Anchovies braised with pepper or turmeric are often found on Vietnamese dinner tables. 170g of anchovies provide about 35g of protein, 8g of fat, 2.5g of omega 3 fatty acids. Anchovies are also rich in vitamins B3, B12, selenium and calcium, which help maintain healthy tissues, enhance the body's immune function, reduce blood cholesterol and the risk of cardiovascular disease and Alzheimer's in old age.

Herring is a seawater fish, living in many places in the Atlantic and Pacific Oceans, easy to find in markets and seafood stores in Vietnam.

You can braise herring with tomatoes or braise it with rice. This dish is rich in nutrients necessary for the body such as vitamin A, vitamin D, omega 3, DHA... 100g of herring has only 158 calories, the protein in herring is easy to digest, and has many essential amino acids.

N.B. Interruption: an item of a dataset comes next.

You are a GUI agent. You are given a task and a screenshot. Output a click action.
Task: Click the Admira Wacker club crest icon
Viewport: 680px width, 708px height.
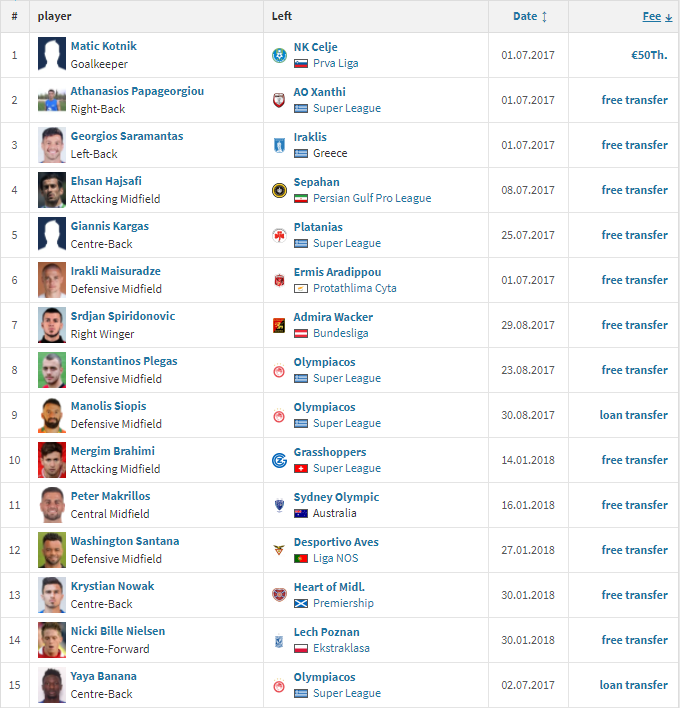click(279, 325)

Japanese mackerel with its characteristic fatty taste and soft meat makes the meal more appealing. Japanese mackerel contains many fatty acids, essential vitamins and minerals such as vitamin K, sodium, iron, magnesium, zinc, selenium... The fish contains many unsaturated fatty acids, when cooked, the amount of these fatty acids increases significantly, good for health. You can braise it with pineapple, tomatoes or pepper.

Basa fish has a lot of fat in the belly, white meat, sweet taste, and is raised a lot in Vietnam. 126g of basa fish contains 158 calories, 23g of protein, 7g of fat, 73mg of cholesterol. In addition to providing a large amount of protein, the good fats in basa fish also help reduce the risk of cardiovascular disease.

There are many ways to cook basa fish such as braised with pepper, braised in a clay pot, braised with onions... According to Dr. Bich, although fish has many nutrients that are good for health, people with diabetes should not abuse it as it can lead to weight gain, increased uric acid, and increased pressure on the kidneys. In the long run, it can lead to kidney failure due to having to filter too much protein.

Patients should balance the appropriate amount of food in each meal, and can apply the easy-to-remember and easy-to-measure hand rule. Accordingly, the portion for a meal includes the amount of protein (meat, fish, eggs, beans...) equal to one palm (not counting fingers), the amount of uncooked starch equal to a fist, the amount of fiber from vegetables equal to two hands put together, and the amount of fat about one thumb joint.